Brian Sato from Ecology will be available during the tour to answer questions about state cleanup requirements and the cleanup process, and to discuss previous cleanup work. Ben Howard from the Port will available to discuss where contamination is located, options for addressing remaining contamination and the preferred cleanup option. The preferred option would excavate and properly dispose of about 100 truckloads of petroleum contaminated soil, and isolate remaining contaminated soil. Groundwater treatment may also be necessary based upon additional future study.

As a part of the regulatory cleanup process, the Port and the City of Bellingham have prepared an environmental report with Ecology oversight. The report includes a description of where contamination is located, options for addressing it and a preferred option for cleanup. Ecology is soliciting public comment on the report through November 1. The report can be viewed at Ecology’s Central Waterfront webpage.

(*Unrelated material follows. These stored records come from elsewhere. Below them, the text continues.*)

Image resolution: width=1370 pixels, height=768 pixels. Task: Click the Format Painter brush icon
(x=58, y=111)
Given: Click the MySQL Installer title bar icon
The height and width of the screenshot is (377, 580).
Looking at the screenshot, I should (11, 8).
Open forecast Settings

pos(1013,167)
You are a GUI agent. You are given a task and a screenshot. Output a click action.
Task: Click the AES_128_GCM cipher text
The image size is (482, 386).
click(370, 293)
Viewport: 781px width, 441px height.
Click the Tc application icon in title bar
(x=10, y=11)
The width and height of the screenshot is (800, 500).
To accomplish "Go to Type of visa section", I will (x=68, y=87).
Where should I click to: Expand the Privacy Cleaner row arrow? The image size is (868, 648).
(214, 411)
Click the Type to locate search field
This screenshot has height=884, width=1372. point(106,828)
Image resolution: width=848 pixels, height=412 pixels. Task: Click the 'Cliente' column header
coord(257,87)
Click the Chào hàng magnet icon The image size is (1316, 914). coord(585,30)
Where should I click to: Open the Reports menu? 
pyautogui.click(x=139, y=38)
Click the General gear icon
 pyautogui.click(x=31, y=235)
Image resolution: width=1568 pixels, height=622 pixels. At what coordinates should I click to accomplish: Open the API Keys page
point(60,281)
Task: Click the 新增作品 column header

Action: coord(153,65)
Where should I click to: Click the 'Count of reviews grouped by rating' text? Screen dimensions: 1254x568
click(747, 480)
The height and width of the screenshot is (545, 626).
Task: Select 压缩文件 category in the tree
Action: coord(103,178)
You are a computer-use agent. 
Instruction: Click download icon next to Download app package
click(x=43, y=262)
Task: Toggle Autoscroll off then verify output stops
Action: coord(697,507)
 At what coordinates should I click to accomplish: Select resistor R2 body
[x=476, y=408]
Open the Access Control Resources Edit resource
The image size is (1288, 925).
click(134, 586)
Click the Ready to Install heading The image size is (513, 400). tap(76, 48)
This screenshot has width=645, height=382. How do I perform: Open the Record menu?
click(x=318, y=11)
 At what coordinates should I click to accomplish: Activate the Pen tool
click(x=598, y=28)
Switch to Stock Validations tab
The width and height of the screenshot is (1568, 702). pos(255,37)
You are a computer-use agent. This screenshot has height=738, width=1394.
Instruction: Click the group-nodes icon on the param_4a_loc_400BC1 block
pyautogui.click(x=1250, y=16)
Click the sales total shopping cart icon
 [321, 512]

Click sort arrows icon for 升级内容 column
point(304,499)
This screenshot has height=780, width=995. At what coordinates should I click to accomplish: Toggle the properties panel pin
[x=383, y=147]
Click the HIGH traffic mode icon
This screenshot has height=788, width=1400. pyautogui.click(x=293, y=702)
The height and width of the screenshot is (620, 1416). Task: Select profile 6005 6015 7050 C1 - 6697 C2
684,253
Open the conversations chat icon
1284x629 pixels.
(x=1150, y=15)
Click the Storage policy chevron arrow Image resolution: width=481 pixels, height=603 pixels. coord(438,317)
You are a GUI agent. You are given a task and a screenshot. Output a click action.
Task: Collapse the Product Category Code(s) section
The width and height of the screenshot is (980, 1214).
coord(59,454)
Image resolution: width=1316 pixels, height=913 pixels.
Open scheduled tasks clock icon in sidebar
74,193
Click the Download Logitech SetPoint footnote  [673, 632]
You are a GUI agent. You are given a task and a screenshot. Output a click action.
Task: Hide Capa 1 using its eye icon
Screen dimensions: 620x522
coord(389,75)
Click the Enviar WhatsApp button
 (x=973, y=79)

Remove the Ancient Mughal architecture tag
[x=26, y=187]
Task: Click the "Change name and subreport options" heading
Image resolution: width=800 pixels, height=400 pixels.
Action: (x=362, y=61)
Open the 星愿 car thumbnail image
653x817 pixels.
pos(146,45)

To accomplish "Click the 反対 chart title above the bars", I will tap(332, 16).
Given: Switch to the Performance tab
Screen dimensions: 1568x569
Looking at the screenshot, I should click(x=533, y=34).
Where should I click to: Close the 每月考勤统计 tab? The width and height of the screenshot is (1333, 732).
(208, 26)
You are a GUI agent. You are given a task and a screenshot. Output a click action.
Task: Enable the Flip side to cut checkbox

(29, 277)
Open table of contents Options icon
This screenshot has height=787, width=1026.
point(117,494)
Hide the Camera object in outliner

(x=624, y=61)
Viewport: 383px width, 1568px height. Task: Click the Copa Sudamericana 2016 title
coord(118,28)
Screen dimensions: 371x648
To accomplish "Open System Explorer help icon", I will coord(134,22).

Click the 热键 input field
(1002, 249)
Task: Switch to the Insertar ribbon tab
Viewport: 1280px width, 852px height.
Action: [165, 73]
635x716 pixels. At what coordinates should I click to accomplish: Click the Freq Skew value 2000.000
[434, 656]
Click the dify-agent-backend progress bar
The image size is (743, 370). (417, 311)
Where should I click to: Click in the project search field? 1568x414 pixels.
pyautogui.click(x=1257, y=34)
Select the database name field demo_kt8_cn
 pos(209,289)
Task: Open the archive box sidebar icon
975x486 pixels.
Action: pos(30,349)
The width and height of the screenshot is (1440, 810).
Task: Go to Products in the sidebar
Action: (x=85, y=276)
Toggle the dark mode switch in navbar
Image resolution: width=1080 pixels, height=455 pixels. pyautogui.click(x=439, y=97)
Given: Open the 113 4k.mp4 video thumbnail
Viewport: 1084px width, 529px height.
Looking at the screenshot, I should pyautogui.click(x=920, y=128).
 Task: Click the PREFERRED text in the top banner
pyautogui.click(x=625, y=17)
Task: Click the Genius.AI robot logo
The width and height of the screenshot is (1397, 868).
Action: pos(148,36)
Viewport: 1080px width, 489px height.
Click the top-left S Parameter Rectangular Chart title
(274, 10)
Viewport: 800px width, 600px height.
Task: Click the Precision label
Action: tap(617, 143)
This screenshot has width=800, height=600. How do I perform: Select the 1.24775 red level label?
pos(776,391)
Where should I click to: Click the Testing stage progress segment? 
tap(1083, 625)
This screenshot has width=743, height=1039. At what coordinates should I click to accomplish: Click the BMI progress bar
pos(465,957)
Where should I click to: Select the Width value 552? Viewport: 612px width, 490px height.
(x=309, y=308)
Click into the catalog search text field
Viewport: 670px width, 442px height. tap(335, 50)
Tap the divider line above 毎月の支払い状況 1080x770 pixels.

The 51-acre Central Waterfront cleanup site is owned primarily by the Port of Bellingham, located near the former Georgia-Pacific industrial wastewater treatment lagoon. Beginning in the early 1900s, the site and surrounding tidelands were filled and used for a lumber mills, trucking, log rafting, refuse disposal operations, fuel terminals, coal storage and shipping, gravel hauling and other industrial uses. In 2004, the Port began acquiring contaminated property within the Central Waterfront cleanup site to overcome the burden of historic contamination and rebuild the marine trades economy.

The Central Waterfront site is one of 12 cleanup sites in the Bellingham Bay Demonstration Pilot project, a coordinated bay-wide effort by federal, tribal, state and local governments to clean up contamination, control pollution sources and restore habitat, with consideration for land and water uses.